De hengels staan weer in positie maar alles wat met water in contact is geweest is bevroren. De topogen, de lijn op de spoel en de droparms onder de molen alles is ijs en dit bemoeilijk natuurlijk om de aanbeten goed door te geven. Maar ik geniet ondanks dit ongemak volop van de natuur want met het rijp aan de bomen ziet deze er schitterend uit. Onze border-collie Spot heeft het ook naar zijn zin en rost een beetje door het bos achter mij. Dan staat hij opeens met een labrador achter mij en niet veel later komt er een jager met het geweer op scherp bij mij langs. Ik bedenk mij dat we allebij in principe jagers zijn, ik voor mijn plezier en de landjager voor het eten. Welk doel heiligd de middelen denk ik bij mijzelf, het jagen zit de mens in het bloed waarschijnlijk overgehouden van de oertijd.
Terug in de werkelijk, want mijn top van de hengel staat weer stevig te schudden.

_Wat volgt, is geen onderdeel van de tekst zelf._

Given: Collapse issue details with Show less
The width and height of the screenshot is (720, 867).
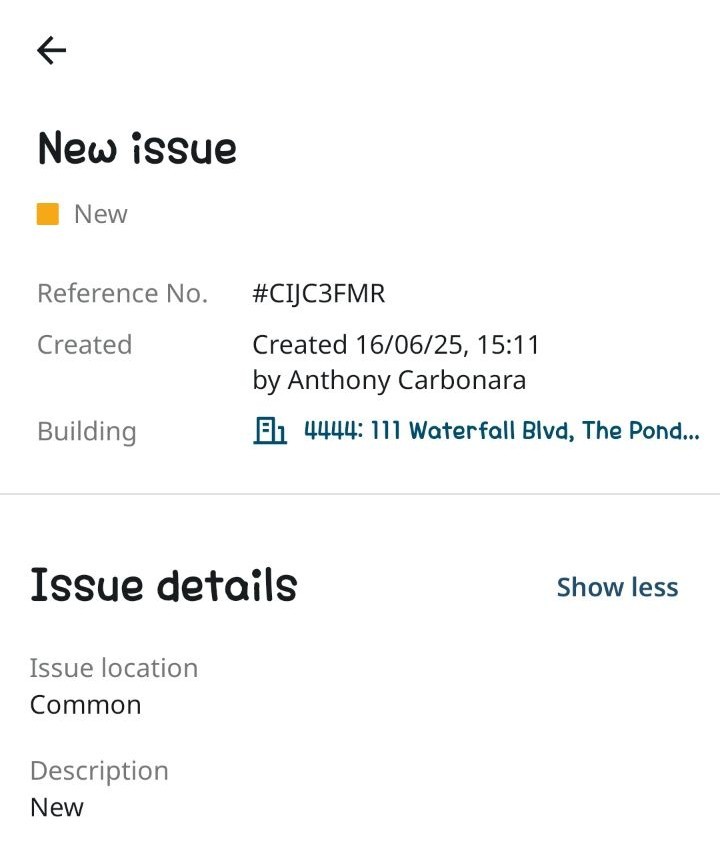Looking at the screenshot, I should point(617,587).
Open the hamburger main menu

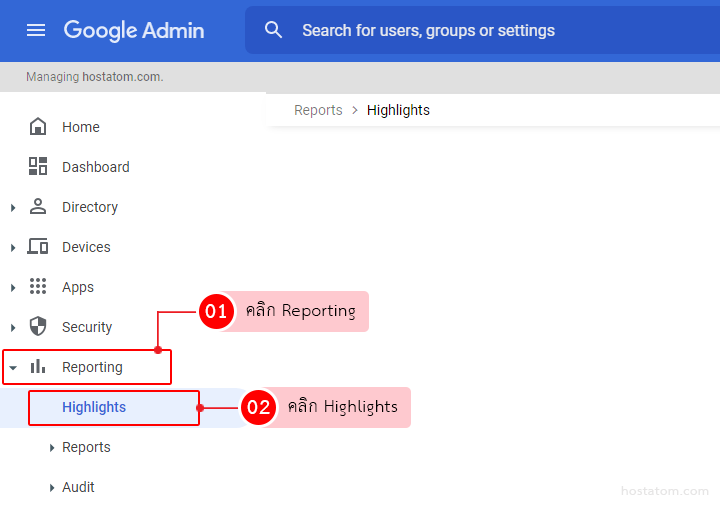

Ik wacht nog even en dan trekt de vis het ijs uit het topoog en neemt een run. Tijd om aan te slaan maar weer is er even het contact om vervolgens weer alles kwijt te zijn. Vervelend die slecht beetregistratie maar het is niet anders. Als de aasvis weer op dezelfde plek terug ligt duurt het nog geen vijf minuten of hij wordt weer opgepakt. Deze keer pak ik de hengel op en duw het topoog onderwater. De vis kan nu vrij lijn nemen en deze loopt dan ook mooi weg, tijd om aan te slaan en de hengel buigt diep door. Deze vis hangt wel goed en is aardig vlot bij de kant, het formaat valt mee. Ik onthaak hem half in het water en na een foto mag deze snoek ook snel weer terug.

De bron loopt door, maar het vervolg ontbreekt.